Mindestlohn: Ein Kompromiss, der nicht trägt

21.06.2007 Schwarzer Tag für Niedriglöhner

Am 19. Juni 2007 einigte sich die Große Koalition auf einen Minimalkompromiss zum Mindestlohn.
Ergebnis: Es gibt keine flächendeckenden Mindestlöhne. Stattdessen soll das Arbeitnehmer-Entsendegesetz ausgeweitet und das Mindestarbeitsbedingungsgesetz von 1952 modernisiert werden. Die Hürden für branchenbezogene Mindestlöhne werden damit sehr hoch gelegt.
Selbst in den Branchen, in denen Mindestlöhne vereinbart werden können, ist eine Mindesthöhe von 7,50 Euro nicht gesichert. Deshalb ist der 19. Juni ein schwarzer Tag für Niedriglöhner.

Weit über sieben Millionen Menschen in Deutschland arbeiten für Hungerlöhne. Es werden immer mehr. Arbeitgeber missbrauchen die Massenarbeitslosigkeit und das Fehlen von Tarifverträgen, um Beschäftigte in Arbeitsverhältnisse mit Einkommen weit unter sieben Euro die Stunde zu zwingen.
Für die Niedriglöhner ist das verheerend:
Das Arbeitseinkommen reicht nicht zum Leben. Aber auch für die Beschäftigten, die ein anständiges, tariflich abgesichertes Einkommen haben, ist die Entwicklung
gefährlich. Durch Lohndumping kommen ihre Einkommen und Arbeitsbedingungen unter Druck. Ein weiterer negativer Effekt:
Niedriglöhne unterhöhlen die Einnahmebasis unserer sozialen Sicherungssysteme.
Niedriglöhne fördern Sozialabbau.
Deshalb fordert die IG Metall flächendeckende Mindestlöhne, die auf unseren Tarifverträgen beruhen. Dort, wo diese nicht greifen, soll eine gesetzliche Untergrenze von 7,50 Euro gelten.
Schlechter Kompromiss
Die Teileinigung der Großen Koalition ist weit von den Gewerkschaftsforderungen
entfernt. Armutslöhne werden nicht beseitigt. Eine Erweiterung des Arbeitnehmer-
Entsendegesetzes können die Arbeitgeber praktisch mit ihrem Veto blockieren.
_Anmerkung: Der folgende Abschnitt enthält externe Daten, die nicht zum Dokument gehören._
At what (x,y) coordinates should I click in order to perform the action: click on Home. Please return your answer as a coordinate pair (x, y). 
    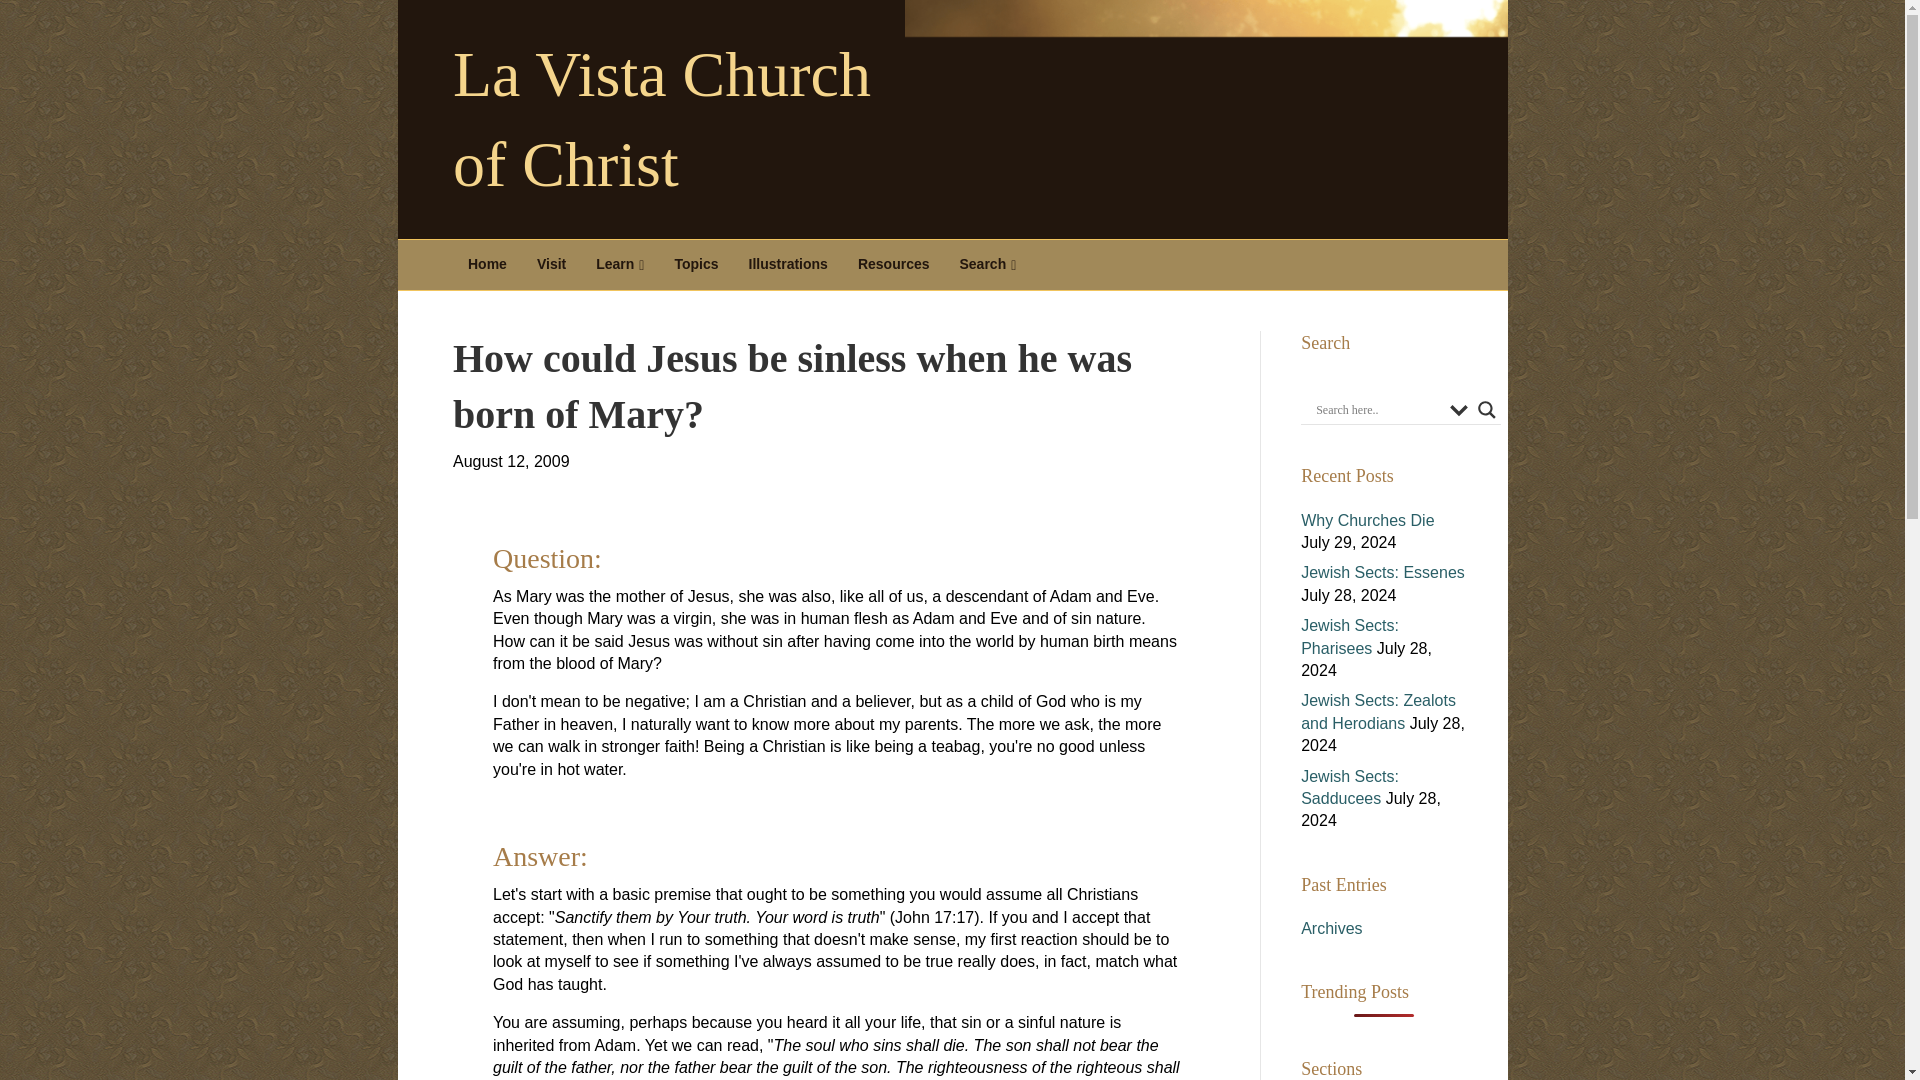
    Looking at the image, I should click on (488, 264).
Arbeitsminister Franz Müntefering hat auf die Teileinigung mit "Zorn und Empörung” reagiert. Mit der Union könne man den Mindestlohn nicht machen. Man müsse ihn gegen sie machen.
Jürgen Peters, Erster Vorsitzender der IG Metall, fordert die SPD auf, sich für einen Mindestlohn einzusetzen, der diesen Namen verdient.

Kompliziertes Verfahren
Das Arbeitnehmer-Entsende-Gesetz besagt, dass Tarifverträge für bestimmte Branchen für allgemeinverbindlich erklärt werden können. Zukünftige
Voraussetzung: Gemeinsamer Antrag der Tarifparteien und mindestens 50 Prozent
der Beschäftigten müssen tarifgebunden sein. Der Koalitionsausschuss hat das Verfahren um die Regelung ergänzt, dass der Bundesarbeitminister bei Nichteinigung der Tarifparteien dem Bundeskabinett vorschlagen kann, einen Tarifvertrag für eine Branche für allgemeinverbindlich zu erklären.
Probleme:
1. Arbeitgeber haben mehr Blockademöglichkeiten.
2. Allgemeinverbindlichkeitserklärung hängt von Machtverhältnissen in der Regierung ab.
3. Gerade in den Problembranchen liegt die Tarifbindung unter 50 Prozent.

Für die Branchen, für die die Voraussetzungen des Entsendegesetzes
oder Tarifverträge nicht gelten, soll das Mindestarbeitsbedingungengesetz
von 1952 angewendet werden.
Das ob und die Höhe von Mindestlöhnen sind aber unklar.